Text shown.
——————

Gi-Cheon Kang, Sungdong Kim*, Jin-Hwa Kim*, Donghyun Kwak*, Byoung-Tak Zhang
(* Equal Contribution)
If you use this code or preprocessed data in your research, please consider citing:
@inproceedings{kang2023dialog,
title={The Dialog Must Go On: Improving Visual Dialog via Generative Self-Training},
author={Kang, Gi-Cheon and Kim, Sungdong and Kim, Jin-Hwa and Kwak, Donghyun and Zhang, Byoung-Tak},
booktitle={Proceedings of the IEEE/CVF Conference on Computer Vision and Pattern Recognition (CVPR)},
year={2023},
pages={6746-6756}
}
- Setup and Dependencies
- Download Data
- Pre-trained Checkpoints
- Training
- Adaptation to Discriminative Visual Dialog
- Visual Dialog Generation
- Evaluation
- Adversarial Robustness Study
- Demo
- Acknowledgements
- License
This code is implemented using PyTorch v1.7.1+, and provides out of the box support with CUDA 11+ and CuDNN 7+. Anaconda/Miniconda is the recommended to set up this codebase:
- Install Anaconda or Miniconda distribution based on Python3.8+ from their downloads' site.
- Clone this repository and create an environment:
git clone https://www.github.com/gicheonkang/gst-visdial
conda create -n gst python=3.8 -y
# activate the environment and install all dependencies
conda activate gst
pip install torch==1.7.1+cu110 torchvision==0.8.2+cu110 torchaudio==0.7.2 -f https://download.pytorch.org/whl/torch_stable.html
pip install -r requirements.txt
- Download the preprocessed original VisDial data, collected by Das et al. It includes Faster R-CNN bounding box image features of the MSCOCO dataset (80G) and preprocessed json files for dialog (2G).
chmod +x scripts/download_preprocessed_human_visdial.sh
-
We also release the machine-generated VisDial data which consists of Faster R-CNN bounding box image features of the subset of the Conceptual Captions 12M dataset (nearly 2.4T with 3.6M images) and the corresponding machine-generated dialog data.
-
If you just want to use the machine-generated dialog data along with images, download the json files for the dialog data. The json file contains urls for image data.
chmod +x scripts/download_preprocessed_machine_visdial.sh
Please download the checkpoints to checkpoints/
directory.

——————

Rows.
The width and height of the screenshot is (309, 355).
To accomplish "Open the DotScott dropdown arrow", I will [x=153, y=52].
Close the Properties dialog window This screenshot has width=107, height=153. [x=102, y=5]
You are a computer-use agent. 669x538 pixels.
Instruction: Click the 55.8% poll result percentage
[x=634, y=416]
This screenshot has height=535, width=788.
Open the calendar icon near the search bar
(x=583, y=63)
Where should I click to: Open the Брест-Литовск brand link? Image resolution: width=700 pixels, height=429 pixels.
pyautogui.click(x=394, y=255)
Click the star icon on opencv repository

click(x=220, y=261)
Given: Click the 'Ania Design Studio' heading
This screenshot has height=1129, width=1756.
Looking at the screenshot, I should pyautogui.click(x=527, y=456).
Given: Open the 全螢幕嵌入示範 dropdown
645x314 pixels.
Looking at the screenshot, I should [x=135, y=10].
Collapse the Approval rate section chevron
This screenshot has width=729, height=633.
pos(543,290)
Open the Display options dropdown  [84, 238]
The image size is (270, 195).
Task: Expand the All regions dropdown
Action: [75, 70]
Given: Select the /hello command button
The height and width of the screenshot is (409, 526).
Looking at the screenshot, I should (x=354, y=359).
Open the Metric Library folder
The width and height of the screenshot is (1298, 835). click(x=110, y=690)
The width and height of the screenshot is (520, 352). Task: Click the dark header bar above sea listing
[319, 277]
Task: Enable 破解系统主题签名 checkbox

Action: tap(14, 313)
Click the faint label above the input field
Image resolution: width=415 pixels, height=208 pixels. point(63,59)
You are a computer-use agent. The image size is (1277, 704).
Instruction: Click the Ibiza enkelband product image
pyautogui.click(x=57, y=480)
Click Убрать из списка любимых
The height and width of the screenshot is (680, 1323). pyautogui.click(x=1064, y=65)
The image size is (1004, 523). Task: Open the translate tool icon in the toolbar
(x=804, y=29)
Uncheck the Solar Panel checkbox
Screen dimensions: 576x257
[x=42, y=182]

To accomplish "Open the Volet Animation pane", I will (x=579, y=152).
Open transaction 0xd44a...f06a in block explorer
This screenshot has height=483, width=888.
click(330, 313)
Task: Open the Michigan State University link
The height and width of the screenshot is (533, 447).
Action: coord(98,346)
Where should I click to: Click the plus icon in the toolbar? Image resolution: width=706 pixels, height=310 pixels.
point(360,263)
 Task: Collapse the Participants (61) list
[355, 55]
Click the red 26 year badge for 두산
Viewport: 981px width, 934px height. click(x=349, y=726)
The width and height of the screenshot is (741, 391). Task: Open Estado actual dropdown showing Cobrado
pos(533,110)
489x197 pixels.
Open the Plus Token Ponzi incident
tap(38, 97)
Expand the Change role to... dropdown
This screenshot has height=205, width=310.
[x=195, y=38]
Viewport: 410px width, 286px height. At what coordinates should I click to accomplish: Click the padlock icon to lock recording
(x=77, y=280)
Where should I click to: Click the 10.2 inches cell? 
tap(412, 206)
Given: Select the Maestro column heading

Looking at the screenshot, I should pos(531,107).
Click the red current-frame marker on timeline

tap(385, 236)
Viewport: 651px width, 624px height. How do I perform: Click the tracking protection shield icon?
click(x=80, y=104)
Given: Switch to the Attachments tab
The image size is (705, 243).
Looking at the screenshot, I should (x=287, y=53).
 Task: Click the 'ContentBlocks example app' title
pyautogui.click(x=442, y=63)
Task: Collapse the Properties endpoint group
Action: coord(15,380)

——————

List of tasks.
(1) Restate the visual dialog README starting at "chmod +x scripts/download_preprocessed_human_visdial.sh" and ending at "for image data.", swapping "machine-generated dialog data" for "synthetic dialog data".
(2) Carry on the visual dialog README from the point where it stops.

Answers to the exercises.
(1)
chmod +x scripts/download_preprocessed_human_visdial.sh
-
We also release the machine-generated VisDial data which consists of Faster R-CNN bounding box image features of the subset of the Conceptual Captions 12M dataset (nearly 2.4T with 3.6M images) and the corresponding synthetic dialog data.
-
If you just want to use the synthetic dialog data along with images, download the json files for the dialog data. The json file contains urls for image data.

(2)
Model | Trained Data | Link |
---|---|---|
Questioner | VisDial v1.0 | Download |
Teacher | VisDial v1.0 | Download |
Student | VisDial v1.0 + CC12M with Synthetic Dialogs (iter3) | Download |
Student (Discriminative) | VisDial v1.0 + CC12M with Synthetic Dialogs (iter3) | Download |
Base Model from VisDial-BERT | CC3M + VQA | Download |
Teacher model and questioner model training. Nearly 54G gpu memory is required to train the model. The argument -enc_dec_a
denotes an encoder-decoder model for answerer model, and -enc_dec_q
is the encoder-decoder model for questioner model.
# Teacher model training
python train_gen.py \
-mode vd_train \
-start_path checkpoints/basemodel \
-model enc_dec_a \
-gpu_ids 0 1 2 3
# Questioner model training
python train_gen.py \
-mode vd_train \
-start_path checkpoints/basemodel \
-model enc_dec_q \
-gpu_ids 0 1 2 3
Student model training consists of two steps: (1) training on synthetically generated visual dialog dataset and (2) finetuning on original visual dialog dataset. The argument -chunk
denotes the number of data chunk to use (default 30). -select_data
is to use perplexity-based data selection method. After training on the synthetic dialog data, the student model is trained on the original visual dialog data.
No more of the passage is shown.